3. Land vehicles (other than railway rolling stock)

All damage to or loss of - land motor vehicles

- land vehicles other than motor vehicles

4. Railway rolling stock

All damage to or loss of railway rolling stock

5. Aircraft

All damage to or loss of aircraft

6. Ships (sea, lake and river and canal vessels)

All damage to or loss of - river and canal vessels

- lake vessels

- sea vessels

7. Goods in transit (including merchandise, baggage, and all other goods)

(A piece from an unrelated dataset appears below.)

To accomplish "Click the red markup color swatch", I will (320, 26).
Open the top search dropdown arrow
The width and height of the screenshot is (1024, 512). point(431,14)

All damage to or loss of goods in transit or baggage, irrespective of the form of transport

8. Fire and natural forces

All damage to or loss of property (other than property included in classes 3, 4, 5, 6 and 7) due to - fire

- explosion

- storm

- natural forces other than storm

- nuclear energy

- land subsidence

9. Other damage to property

All damage to or loss of property (other than property included in classes 3, 4, 5, 6 and 7) due to hail or frost, and any event such as theft, other than those mentioned under 8

10. Motor vehicle liability

All liability arising out of the use of motor vehicles operating on the land (including carrier's liability)

11. Aircraft liability

All liability arising out of the use of aircraft (including carrier's liability)

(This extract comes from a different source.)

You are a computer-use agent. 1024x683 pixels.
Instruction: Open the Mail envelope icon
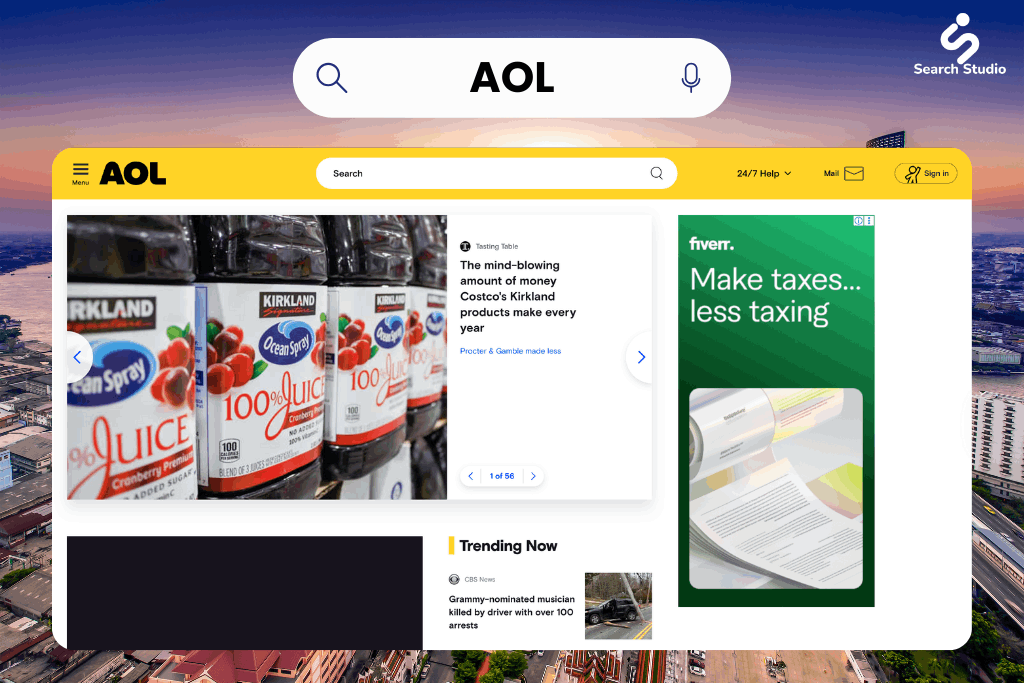point(854,173)
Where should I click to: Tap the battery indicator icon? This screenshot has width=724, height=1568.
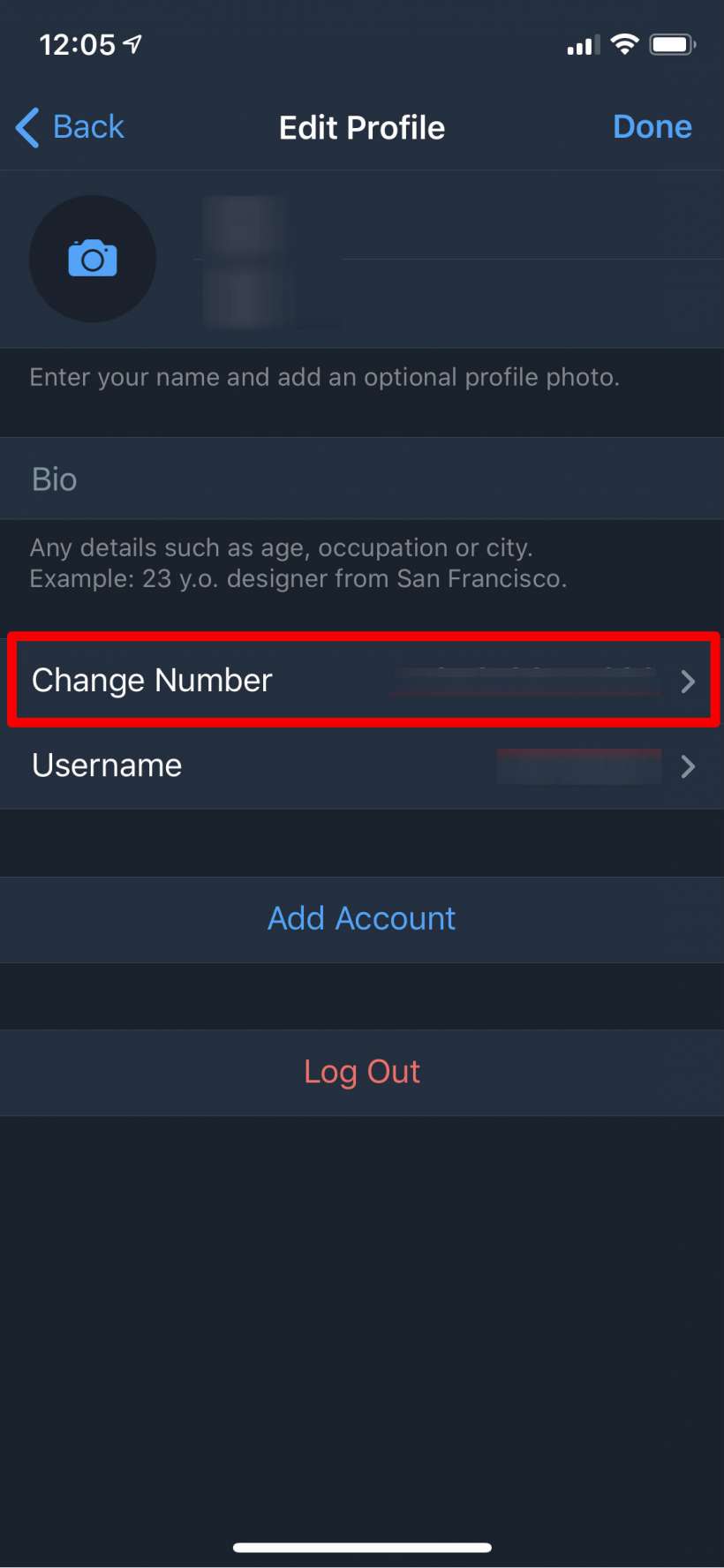coord(673,44)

12. Liability for ships (sea, lake and river and canal vessels)

All liability arising out of the use of ships, vessels or boats on the sea, lakes, rivers or canals (including carrier's liability)

13. General liability

All liability other than those forms mentioned under Nos 10, 11 and 12

14. Credit - insolvency (general)

- export credit

- instalment credit

- mortgages

- agricultural credit

15. Suretyship - suretyship (direct)

- suretyship (indirect)

16. Miscellaneous financial loss - employment risks

- insufficiency of income (general)

- bad weather

- loss of benefits

- continuing general expenses

- unforeseen trading expenses

- loss of market value

- loss of rent or revenue

- indirect trading losses other than those mentioned above

- other financial loss (non-trading)

- other forms of financial loss

17. Legal expenses

Legal expenses and costs of litigation

The risks included in a class may not be included in any other class except in the cases referred to in point C.

B. Description of authorizations granted for more than one class of insurance

Where the authorization simultaneously covers: (a) Classes Nos 1 and 2, it shall be named "Accident and Health Insurance";

(b) Classes Nos 1 (fourth indent), 3, 7 and 10, it shall be named "Motor Insurance";

(c) Classes Nos 1 (fourth indent), 4, 6, 7 and 12, it shall be named "Marine and Transport Insurance";

(d) Classes Nos 1 (fourth indent), 5, 7 and 11, it shall be named "Aviation Insurance";

(e) Classes Nos 8 and 9, it shall be named "Insurance against Fire and other Damage to Property";

(f) Classes Nos 10, 11, 12 and 13, it shall be named "Liability Insurance";

(g) Classes Nos 14 and 15, it shall be named "Credit and Suretyship Insurance";

(h) All classes, it shall be named at the choice of the Member State in question, which shall notifiy the other Member States and the Commission of its choice.

C. Ancillary risks

An undertaking obtaining an authorization for a principal risk belonging to one class or a group of classes may also insure risks included in another class without an authorization being necessary for them if they: - are connected with the principal risk,

- concern the object which is covered against the principal risk, and

- are covered by the contract insuring the principal risk.

However, the risks included in classes 14 and 15 in point A of this Annex may not be regarded as risks ancillary to other classes.